Tasks for this exercise
1. In the article on Zubaydah's interrogation, how long does Kiriakou say it took for waterboarding to get Zubaydah to talk?
2. Reproduce the Zubaydah waterboarding article, everything from "Waterboarding is a" down to "the Geneva Conventions.".
3. Carry on writing the article about the waterboarding of Zubaydah, picking up after its final sentence.

***** Given text

Meanwhile, a former CIA agent who was part of the interrogation team told ABC News in an interview broadcast last Tuesday that the destroyed videos included recordings of Zubaydah being subjected to waterboarding -- and that the tactic was approved at the highest levels of the U.S. government.
Waterboarding is a technique that simulates drowning in a controlled environment. It consists of immobilizing an individual on his or her back, with the head inclined downward, and pouring water over the face to force the inhalation of water into the lungs. The practice is considered a war crime under the Geneva Conventions.
According to John Kiriakou, leader of the CIA team that captured Zubaydah, the waterboarding got Zubaydah to talk "in less than 35 seconds." His information "probably disrupted dozens of planned al-Qaida attacks," Kiriakou told the network.
"This isn't something done willy-nilly. This isn't something where an agency officer just wakes up in the morning and decides he's going to carry out an enhanced technique on a prisoner," Kiriakou told ABC News. "This was a policy made at the White House, with concurrence from the National Security Council and Justice Department."

**********
***** Study material

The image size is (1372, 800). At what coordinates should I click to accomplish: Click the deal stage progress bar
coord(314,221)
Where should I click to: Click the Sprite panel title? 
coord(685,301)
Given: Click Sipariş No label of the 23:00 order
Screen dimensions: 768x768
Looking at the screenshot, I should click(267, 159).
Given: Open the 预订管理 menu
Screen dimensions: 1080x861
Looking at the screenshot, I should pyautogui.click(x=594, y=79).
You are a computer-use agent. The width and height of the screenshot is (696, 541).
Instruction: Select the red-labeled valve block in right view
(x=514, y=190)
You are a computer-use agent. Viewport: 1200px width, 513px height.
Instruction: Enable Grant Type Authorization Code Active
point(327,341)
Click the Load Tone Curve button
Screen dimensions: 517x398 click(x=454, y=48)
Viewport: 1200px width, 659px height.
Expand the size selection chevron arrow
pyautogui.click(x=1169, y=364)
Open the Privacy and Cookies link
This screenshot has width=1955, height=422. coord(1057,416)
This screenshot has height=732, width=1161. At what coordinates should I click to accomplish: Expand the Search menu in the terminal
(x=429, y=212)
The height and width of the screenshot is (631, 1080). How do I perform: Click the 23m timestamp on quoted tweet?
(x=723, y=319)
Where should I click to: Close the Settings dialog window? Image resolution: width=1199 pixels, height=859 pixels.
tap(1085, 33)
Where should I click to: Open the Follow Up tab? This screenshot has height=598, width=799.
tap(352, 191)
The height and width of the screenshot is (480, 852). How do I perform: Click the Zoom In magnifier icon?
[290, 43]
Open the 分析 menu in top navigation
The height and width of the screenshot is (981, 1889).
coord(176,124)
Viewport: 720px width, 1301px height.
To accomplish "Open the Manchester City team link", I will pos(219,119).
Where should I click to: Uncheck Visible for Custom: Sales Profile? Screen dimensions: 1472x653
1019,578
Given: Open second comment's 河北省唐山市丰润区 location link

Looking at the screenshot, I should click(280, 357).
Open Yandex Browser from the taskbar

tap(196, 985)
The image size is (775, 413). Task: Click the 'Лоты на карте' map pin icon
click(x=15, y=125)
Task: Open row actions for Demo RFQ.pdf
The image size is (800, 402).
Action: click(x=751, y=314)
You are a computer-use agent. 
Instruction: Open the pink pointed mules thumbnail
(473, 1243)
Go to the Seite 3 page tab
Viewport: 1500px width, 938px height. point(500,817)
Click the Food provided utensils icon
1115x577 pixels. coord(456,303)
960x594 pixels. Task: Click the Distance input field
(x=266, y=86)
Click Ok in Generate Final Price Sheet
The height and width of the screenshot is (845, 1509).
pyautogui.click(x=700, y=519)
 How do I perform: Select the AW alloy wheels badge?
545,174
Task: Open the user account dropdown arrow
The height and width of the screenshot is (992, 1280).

**********

Set of answers
1. Less than 35 seconds.

2.
Waterboarding is a technique that simulates drowning in a controlled environment. It consists of immobilizing an individual on his or her back, with the head inclined downward, and pouring water over the face to force the inhalation of water into the lungs. The practice is considered a war crime under the Geneva Conventions.

3.
For decades before President Bush took office in 2001, the U.S. regarded waterboarding as a war crime under the Geneva Conventions that govern the treatment of prisoners of war, and America's own Uniform Code of Military Justice -- and had even prosecuted individuals for employing the technique.
Bush's Veto Threat Kills Bill to Ban CIA Torture
Bush further intensified suspicions of a "Torturegate" cover-up on Friday by threatening to veto a bill passed on the same day by the House that would bar the CIA from using waterboarding and other interrogation tactics branded torturous by critics.
The president's veto threat led Senate Republicans to throw up a procedural roadblock against the bill in the upper chamber, effectively killing the measure.
The House bill, approved by a largely party-line vote of 222 to 199, would require the CIA and other U.S. intelligence agencies to follow Army rules adopted last year that explicitly forbid waterboarding. It also would require interrogators to adhere to a strict interpretation of the Geneva Conventions on the treatment of prisoners of war.
The Army rules, imposed by Congress on all Defense Department personnel, also ban sexual humiliation, "mock" executions and the use of attack dogs, as well as withholding food and medical care -- tactics that were employed by U.S. military personnel against detainees at Iraq's now-infamous Abu Ghraib prison near Baghdad after the fall of Iraqi dictator Saddam Hussein in 2003.
The White House argued that restricting CIA interrogation techniques to those authorized by the Army Field Manual "would prevent the United States from conducting lawful interrogations of senior al-Qaida terrorists to obtain intelligence needed to protect Americans from attack."
"Hogwash," say administration critics.
Jennifer Daskal, senior counterterrorism counsel for Human Rights Watch, told The Washington Post that the CIA's admission that it had destroyed videotapes of its interrogations of al-Qaida suspects is one reason that the legislation is needed.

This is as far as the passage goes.